Boarding the most metal metaphorical plane I possibly could, I take you to France where Dysylumn hails. Dysylumn is a two piece blackened death metal band and Conceptarium is the first full length released on September first. Within this album is nine songs in which you get to feel the full wrath of black metal combined with death metal and even some progressive metal thrown in the mix. Conceptarium has a smooth flow to it even though each song is a blasting burst of metal.
Each song present on this album never sit still for a moment as tempos and rhythms change constantly. One minute will be listening to the ever blasting assault that is Dysylumn, and the next the band breaks into a progressive melody. All of these changes are done with ease as one element melts with the others very well, never muddying up the music for a second.

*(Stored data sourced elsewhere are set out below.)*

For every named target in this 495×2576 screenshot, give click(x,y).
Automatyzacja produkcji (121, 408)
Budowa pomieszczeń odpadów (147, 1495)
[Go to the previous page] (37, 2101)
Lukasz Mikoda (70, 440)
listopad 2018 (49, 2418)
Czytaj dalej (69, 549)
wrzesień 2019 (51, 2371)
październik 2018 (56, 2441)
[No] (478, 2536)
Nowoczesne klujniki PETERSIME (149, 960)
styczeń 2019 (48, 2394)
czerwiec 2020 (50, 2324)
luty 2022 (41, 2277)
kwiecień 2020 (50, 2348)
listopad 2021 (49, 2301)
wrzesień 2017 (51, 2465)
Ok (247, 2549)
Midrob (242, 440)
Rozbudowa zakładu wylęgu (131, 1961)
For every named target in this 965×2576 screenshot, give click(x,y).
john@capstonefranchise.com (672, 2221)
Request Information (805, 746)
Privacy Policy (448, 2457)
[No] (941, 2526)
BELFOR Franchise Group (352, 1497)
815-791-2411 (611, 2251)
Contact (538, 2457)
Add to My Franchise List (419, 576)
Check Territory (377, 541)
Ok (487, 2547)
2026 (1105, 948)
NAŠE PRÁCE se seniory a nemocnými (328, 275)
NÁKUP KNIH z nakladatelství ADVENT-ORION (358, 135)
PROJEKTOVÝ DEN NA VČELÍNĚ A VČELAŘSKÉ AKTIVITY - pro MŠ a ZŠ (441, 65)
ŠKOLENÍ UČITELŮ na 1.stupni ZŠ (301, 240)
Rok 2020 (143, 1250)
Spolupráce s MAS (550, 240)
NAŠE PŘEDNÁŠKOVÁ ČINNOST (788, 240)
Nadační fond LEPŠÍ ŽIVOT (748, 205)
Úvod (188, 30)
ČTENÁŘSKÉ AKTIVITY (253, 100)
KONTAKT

From the beginning of Vide Spatial to the end of Nebuleuse, Conceptarium ties together very well. There are four songs that tie together better than all the rest however. The two parts of one song titled Conceptarium of course are the first two that tie together for obvious reasons. But the other two songs come at the end in the eighth and ninth slot. The songs are titled Voyage Astral and Nebuleuse, and these songs which are instrumentals seemingly tie the entire album together expertly and perfectly narrate what the album is all about without even uttering a single word.
Conceptarium is an atmospheric album, and with the content that is supplied that is seemingly about the cosmic realm, Dysylumn are able to take atmosphere to a different level.
Dysylumn smoothly transition between black and death metal, as one moment can be a chaotic storm of death metal fury, and the next can be a more calm atmospheric break from the fiery thunder storms that Dysylumn conjure. Generally black metal is the more unruly one between the two genres, but here it does provide that brooding darkness instead of that over powering madness that we’re all use to hearing from black metal.
The riffs are clean and at points dizzying, while the drums are acrobatic and somersaulting and the bass lays down a nice thick bass line. All the while the vocalist screams the black metal staple of shrieks, but on occasion can get into the lower octaves as well. He does show range here which provides the music with some nice variety.
As mentioned above, the two closing instrumental tracks tie the album off nicely with a progressive touch to everything. More than any other song on the record, the last two sound astral and cosmic, and as hard hitting and heavy as the songs are they almost provide a calm in the midst of a meteor shower.
Dysylumn impresses with their musicianship, the range of the vocal styles, and the incorporation of the progressive and atmospheric elements. Conceptarium is an album that not only makes you headbang, but it also makes you think. The album is smart and well put together, the transitions between songs mesh, and the album as a whole moves together and fits expertly.